━━ Seção do documento ━━

3/05/2019

Monteiro Lobato, o "bicho da goiaba"


Monteiro Lobato, o "bicho de goiaba"

Ouvi falar pela primeira vez em Monteiro Lobato quando em menino ainda tive notícia de seu noivado com minha prima Purezinha. Comentava-se, na família, como tão bela moça fora gostar de José Bento, caladão, feio e pobre, que acabava de se formar em Direito e fora nomeado promotor público, no município de Areias, próximo da Cidade de Taubaté.

Lembro-me bem do dia de seu casamento. A noiva, mais radiosa e linda do que nunca, dançara o "cake-walk" com seu irmão Enéas, sob as palmas presentes.

Já então o José Bento havia conquistado toda a parentela, pois atravessada a couraça com que se defendia dos indiferentes, ninguém como ele tão puro de sentimentos, tão generoso em seus afetos. O casal Lobato parecia destinado à vida anônima dos muitos pares que se unem para a aventura de ''constituir família" no interior do Brasil.

Mas havia uma chama a arder dentro dele, que desafiou a rotina e fez irromper o escritor e o artista. Lá está na correspondência com seu amigo Godofredo Rangel: "Somos vítimas do um destino. Nascemos para perseguir a borboleta de asas de fogo. Se a não pegamos seremos infelizes; e se a pegamos, lá se nos queimam as mãos".

Suas grandes preocupações foram de ordem artística e literária, mas sempre condicionadas à sua forte personalidade: "Somos nós mesmos ou não somos coisa nenhuma".

━━━
━━ Material apresentado ━━

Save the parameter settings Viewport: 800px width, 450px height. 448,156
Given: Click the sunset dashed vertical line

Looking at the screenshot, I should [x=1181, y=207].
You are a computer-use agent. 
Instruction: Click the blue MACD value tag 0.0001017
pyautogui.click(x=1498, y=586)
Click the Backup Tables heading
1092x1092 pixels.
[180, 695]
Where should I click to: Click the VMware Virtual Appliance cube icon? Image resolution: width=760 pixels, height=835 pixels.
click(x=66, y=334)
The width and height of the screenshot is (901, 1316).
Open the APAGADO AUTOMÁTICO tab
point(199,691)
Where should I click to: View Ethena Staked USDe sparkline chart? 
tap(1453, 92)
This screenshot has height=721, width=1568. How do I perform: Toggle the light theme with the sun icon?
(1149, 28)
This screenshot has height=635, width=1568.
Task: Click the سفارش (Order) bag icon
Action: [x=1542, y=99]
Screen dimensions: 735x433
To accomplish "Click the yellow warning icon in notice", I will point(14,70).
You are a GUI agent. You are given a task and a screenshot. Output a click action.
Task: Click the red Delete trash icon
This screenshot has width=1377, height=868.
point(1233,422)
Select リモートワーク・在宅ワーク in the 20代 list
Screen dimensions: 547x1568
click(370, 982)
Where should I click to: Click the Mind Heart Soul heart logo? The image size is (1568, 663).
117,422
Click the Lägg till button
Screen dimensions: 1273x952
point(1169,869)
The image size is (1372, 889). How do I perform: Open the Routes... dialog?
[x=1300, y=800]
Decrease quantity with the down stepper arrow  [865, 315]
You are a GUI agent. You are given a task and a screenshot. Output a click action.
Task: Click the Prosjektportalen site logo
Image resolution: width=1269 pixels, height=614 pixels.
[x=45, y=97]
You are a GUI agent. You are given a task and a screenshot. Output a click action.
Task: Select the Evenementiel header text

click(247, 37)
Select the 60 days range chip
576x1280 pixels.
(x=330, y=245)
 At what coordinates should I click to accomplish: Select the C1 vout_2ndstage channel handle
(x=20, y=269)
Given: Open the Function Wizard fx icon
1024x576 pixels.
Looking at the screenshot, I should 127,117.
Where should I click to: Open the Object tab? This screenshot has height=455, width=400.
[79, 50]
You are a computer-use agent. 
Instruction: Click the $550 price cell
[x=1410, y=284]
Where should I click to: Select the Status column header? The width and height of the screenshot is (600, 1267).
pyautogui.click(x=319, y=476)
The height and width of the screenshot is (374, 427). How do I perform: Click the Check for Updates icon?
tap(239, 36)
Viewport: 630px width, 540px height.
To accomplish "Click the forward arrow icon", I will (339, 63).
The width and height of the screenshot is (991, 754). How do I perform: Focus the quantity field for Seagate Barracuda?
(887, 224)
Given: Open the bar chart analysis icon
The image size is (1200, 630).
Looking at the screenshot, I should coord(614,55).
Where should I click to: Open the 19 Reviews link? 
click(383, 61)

━━━

**Lista de tarefas**
• A. Enumere todos os nomes de lugares geográficos citados no texto sobre Monteiro Lobato.
• B. Prossiga o texto sobre Monteiro Lobato a partir da última frase apresentada.
As entradas formam um material à parte, sem relação com o texto sobre Monteiro Lobato.

**Conjunto de respostas**
• A. Areias, Taubaté, Brasil

• B.
Monteiro Lobato foi tão inteiramente ele mesmo, que sua literatura leva sempre a marca do momento vivido. Ele é o próprio instrumento que "sabe ver, sabe sentir, sabe dizer". O que escreveu está impregnado de verdade, porque foi sentido por ele, antes de passar para o papel. Suas próprias expressões estão carregadas de vida, nada é artificial ou preparado em seus livros.

Poderia ter ficado na Fazenda de Buquira, ''vivendo uma bela vida mental, tendo à sua disposição maravilhosos livros e passarinhos, perfeita companheira e flores, porcos que engordam gostosamente na ceva, e dos filhinhos viçosos''.

Chegou, porém, o dia em que nada mais contribuía para sua paz interior. O Jeca Tatu viera à tona, seguido de toda a fauna e flora que o rodeava. Era preciso partir. Para ele, o "supremo programa da vida era viver a sua vida". Repetir-se seria parar no caminho. Sua alma era a de um rebelde, a do eterno e romântico rebelde que se bate pelas causas difíceis.

Vendeu sua fazenda e instalou-se novamente em São Paulo. A glória literária que não procurara entra-lhe pela casa adentro. "O grande sonho realizou-se, e mais completo do que jamais me atrevi a desejar", confessou em outra carta a Godofredo Rangel.

Mas a glória tem o seu preço. Quer agora isolar-se para produzir, mas é impossível. Trava uma verdadeira batalha pelo livro. Envereda pela edição das obras dos novos escritores, monta oficinas, desdobra-se em atividades comerciais. Faz fortuna, mas logo depois abre falência. Muda-se para o Rio, parte para os Estados Unidos. Fica maravilhado com a civilização americana. Tudo ali tão perfeito e o Brasil parado, com suas possibilidades adormecidas. Era preciso varar o bosque espesso da ignorância e atraso. Dar-lhe petróleo e dar-lhe feno. Todos sabem como seus planos falharam, após muitas lutas que só lhe trouxeram decepções e amarguras, terminando pela prisão, no período mais triste da Ditadura.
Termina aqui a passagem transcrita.